It’s a surreal time to be a Browns fan. After a year (and four episodes of Hard Knocks) of anxious waiting, endless debate, and relentless optimism, the shiny new football season started with a tie-versus-perpetual-nemesis-Pittsburgh Steelers thud. Are we happy about not losing? Or angry at not winning? Are we just relieved that the streak is over-ish?
A tie is a strange middle ground. It’s a kind of purgatory, where you can’t say things are great, but it’s better than the alternative. It can be tempting to view parity as a moral victory.
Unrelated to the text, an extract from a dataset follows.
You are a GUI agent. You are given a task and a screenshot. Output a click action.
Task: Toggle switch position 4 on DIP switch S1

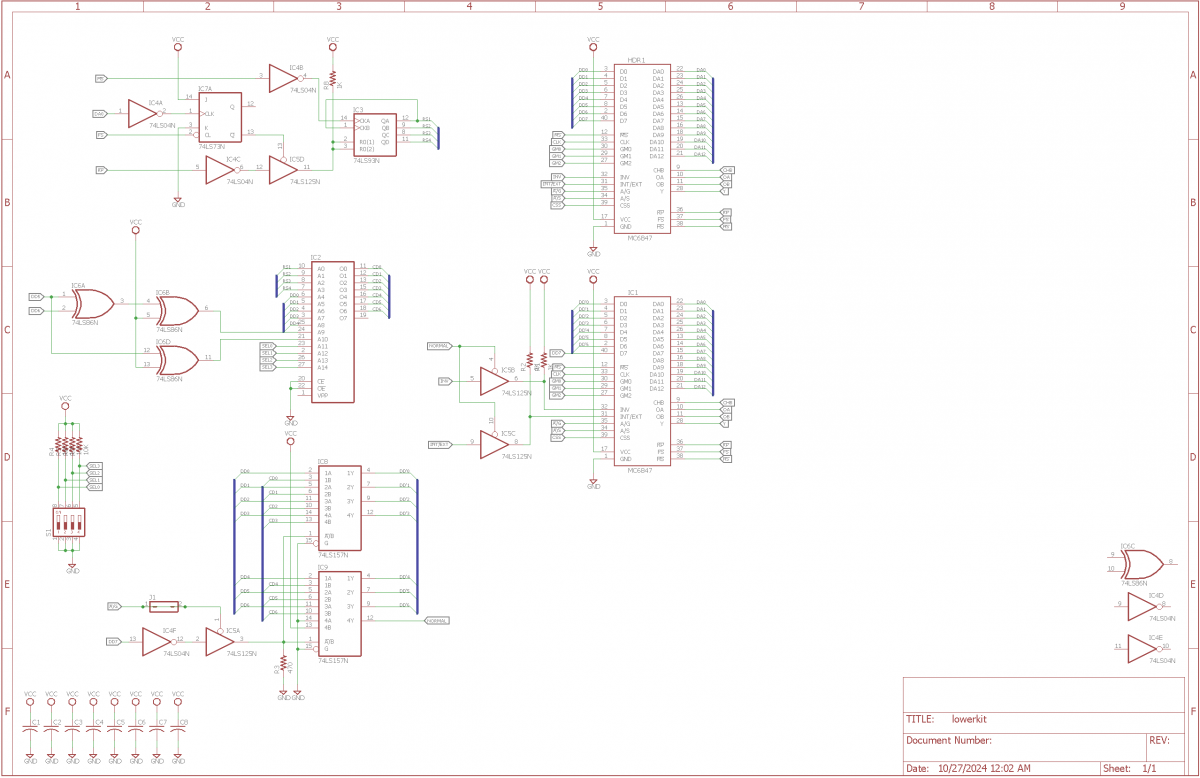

But that’s a mistake – for football players, and for brands. And while we probably can’t help the Browns overcome this not-loss, we’ve learned a thing or two that might help brands score the game-winning field goal:
Know your target.
Really know them—not just as a revenue generator, but as the human beings they are. Study not only how they interact with your brand, but how they engage with the world around them. The more you know about what makes them tick, the more opportunity you have to create relevance that feels natural and valuable. And if your customer happens to be a geriatric, self-starting sweetheart who spreads goodwill on your behalf? Then consider yourself very lucky, Hershey.
Call an audible.
In football, the playbook creates a framework for how the team should operate based on its strengths. But there’s always room to act on an opportunity. This type of planning is essential for brands, too. Create alignment around who you are, what you do, how you do it, and why that matters, and you’ll be better equipped to embrace change without diluting your brand. (See: burger chain Five Guys finally coming around to this whole “advertising” idea.)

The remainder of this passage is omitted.